Factoryville, Pa. Native Serves at Subamarine Base Kings Bay
A 2014 Lackawanna Trail High School graduate and Factoryville, Pennsylvania native is serving in the U.S. Navy at Subamarine Base Kings Bay.
Seaman Chelsy Stugle is a master-at-arms serving at the Kings Bay-based submarine support command.
A Navy master-at-arms is responsible for operational security procedure.
“In my job I am basically a Navy police officer," said Stugle. "We deal with all sorts of violations of law on base only.”
Measuring 560 feet long, 42 feet wide and weighing more than 16,500 tons, a nuclear-powered propulsion system helps push the ship through the water at more than 20 knots.
The Navy’s ballistic missile submarines, often referred to as “boomers,” serve as an undetectable launch platform for intercontinental ballistic missiles. They are designed specifically for stealth, extended patrols and the precise delivery of missiles if directed by the President. The Ohio-class design allows the submarines to operate for 15 or more years between major overhauls. On average, the submarines spend 77 days at sea followed by 35 days in-port for maintenance.

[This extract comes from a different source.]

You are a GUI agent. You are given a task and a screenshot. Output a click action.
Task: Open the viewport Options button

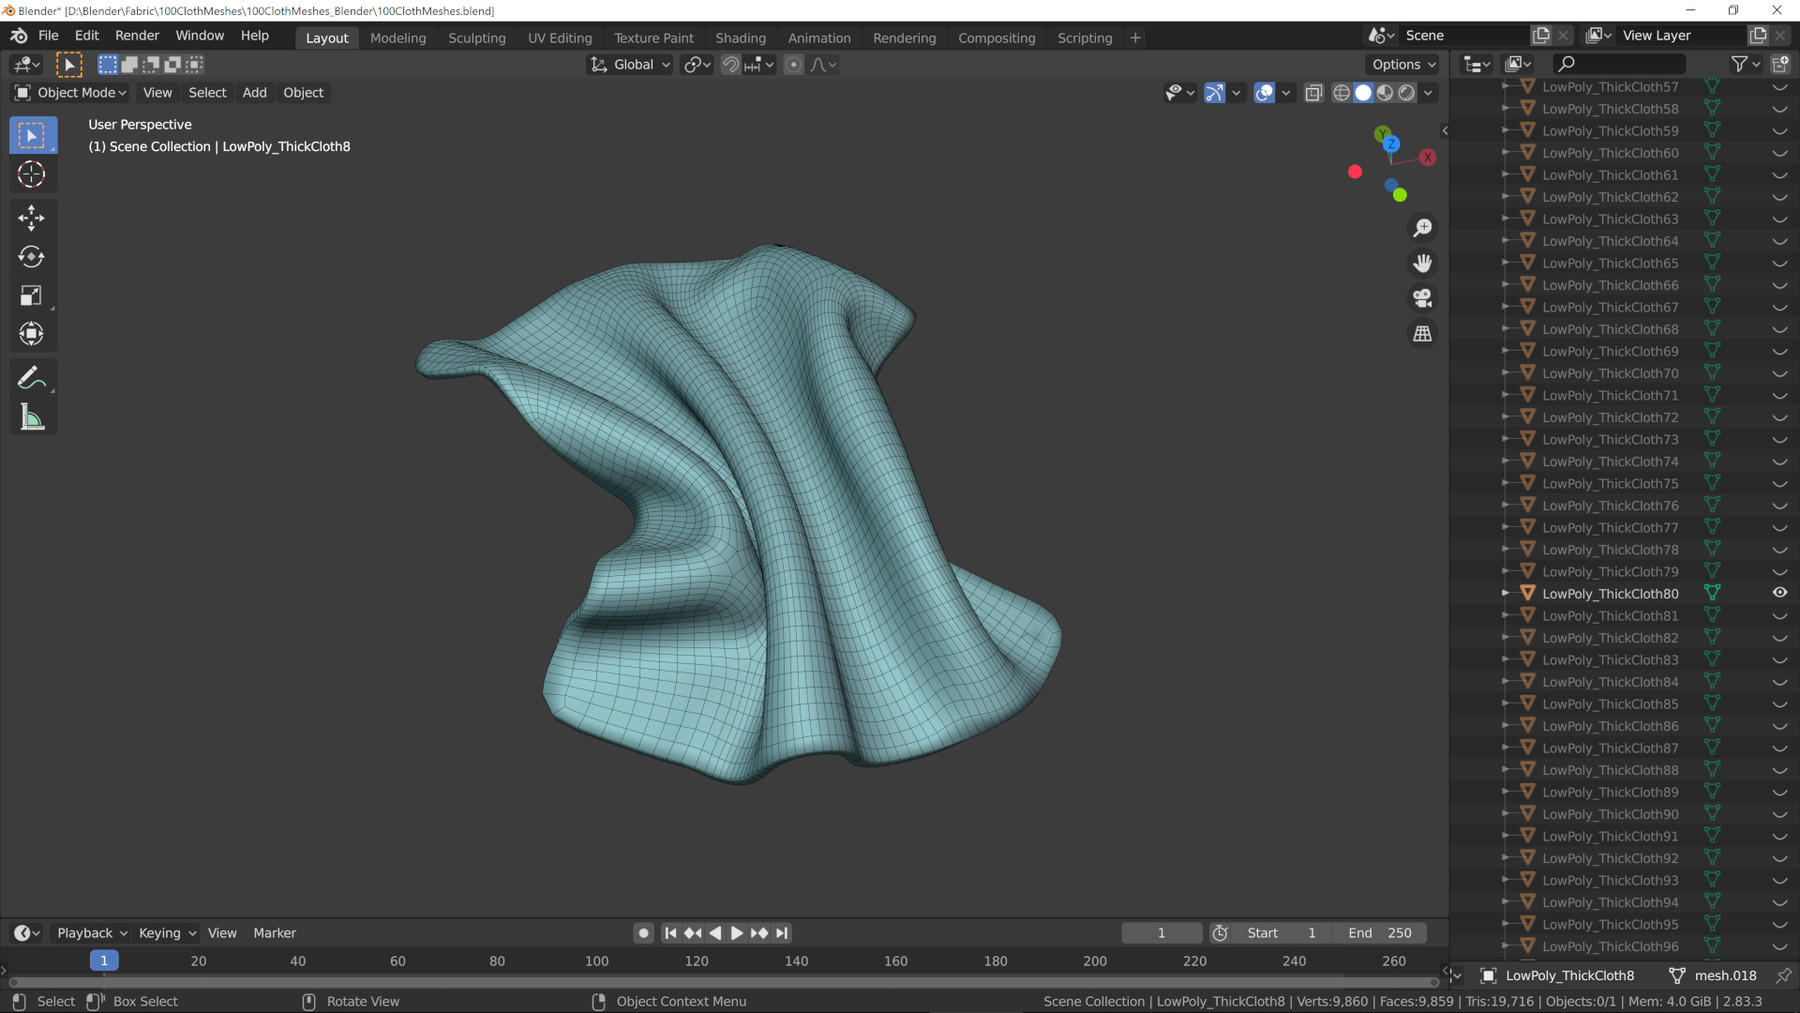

"We demand the highest standards from our Sailors - both professionally and personally," said Rear Adm. Randy Crites, Commander, Submarine Group Ten in Kings Bay, Ga. "Seaman Stugle's chain of command, family and our great nation take immense pride in hers devotion and service to hers country. The importance of our Sailors is immeasurable; people like Chelsy Stugle are absolutely crucial to ensuring our Ships and Submarines are operating at their best - always mission ready, providing our Nation with the greatest Navy the world has ever known. I'm so very proud she is on our team."
Because of the stressful environment aboard submarines, personnel are accepted only after rigorous testing and observation. Submariners are some of the most highly trained and skilled people in the Navy. The training is highly technical and each crew has to be able to operate, maintain, and repair every system or piece of equipment on board. Regardless of their specialty, everyone also has to learn how everything on the ship works and how to respond in emergencies to become “qualified in submarines” and earn the right to wear the coveted gold or silver dolphins on their uniform.
“I really love being a master-at-arms because I am interested in pursuing a law enforcement carreer once I get out of the Navy,” Stugle said.
Although it is difficult for most people to imagine living on a submarine, challenging submarine living conditions actually build strong fellowship among the crew. The crews are highly motivated, and quickly adapt to changing conditions. It is a busy life of specialized work, watches, and drills.
As a member of one of the U.S. Navy’s most relied upon assets, Stugle and other Subamarine Base Kings Bay sailors know they are part of a legacy that will last beyond their lifetimes.
“Ever since I was a little kid, being in the Navy was a dream of mine," added Stugle. "A lot of my family have served and I knew that I wanted to serve my country as well.”